Back in the North, the WFP doesn’t appear to be leaving any time soon. Richard Ragan, head of the program’s Pyongyang office – and an American, to boot – said he hopes the agency will shut up shop one day, once the government and the private sector can stand on their own feet.

But for now, one anniversary a proud North Korea won’t be celebrating, is that this year marks a whole decade since it first, reluctantly, asked the WFP and other agencies for help coping with flood and famine. While the worst of the famine has eased, food self-sufficiency – in a country so mountainous that this is a ludicrous goal anyway – looks as remote as ever.

So still, in 2005, the WFP has extended the begging bowl for Kim Jong-il – whose own priorities evidently lie elsewhere. Ever prickly Pyongyang has bitten the kind hand trying to feed it, forbidding UN agencies to launch their usual formal consolidated aid appeal this year. Nonetheless the WFP is seeking $202 million with which to buy 504,000 tonnes of food, mainly grains.

And no wonder. In January North Korea cut its Public Distribution System (PDS) rations to starvation level: 250 grams of cereal per person per day, the lowest in five years. Such cutbacks don’t usually happen until March, when last year’s crop typically runs out. This is all the more odd, since 2004′s autumn harvest is thought to have been the best in years.

Luckily, the WFP currently has enough stocks – as it did not, in the recent past – to feed all of its target group: a staggering 6.5 million North Koreans, or nearly one-third of the entire population. The main categories within this group are 2.7 million children from birth to the age of 10 and 2.15 million people in food or work programs. Other beneficiaries include 900,000 elderly, 300,000 pregnant women and nursing mothers, and 350,000 in low-income households. The latter are a new category: victims of the post-2002 reforms that have seen inequalities widen, even as the state retreats ever further from providing any help to the millions of citizens whom its disastrous past and half-baked present policies have starved and stunted.

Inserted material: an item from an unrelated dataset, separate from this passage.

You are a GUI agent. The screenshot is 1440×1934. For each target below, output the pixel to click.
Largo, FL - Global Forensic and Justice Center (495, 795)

That’s my take, not the WFP’s. Diplomacy precludes any such critique from a UN body. Yet the raw data, the results – written indelibly on the bodies of innocent children, marked for life – are there for all to see. It’s ironic, but the same regime that branded this suffering on its people is at least now registering and owning up to the outcome: collating and publishing these damning data, putting its name to the survey, and signing off on it. That’s a start.

Where his statisticians boldly go, will the Dear Leader follow? It’s so simple. Ditch nukes; watch aid explode instead. Let the children eat, and grow. If not, what future is there?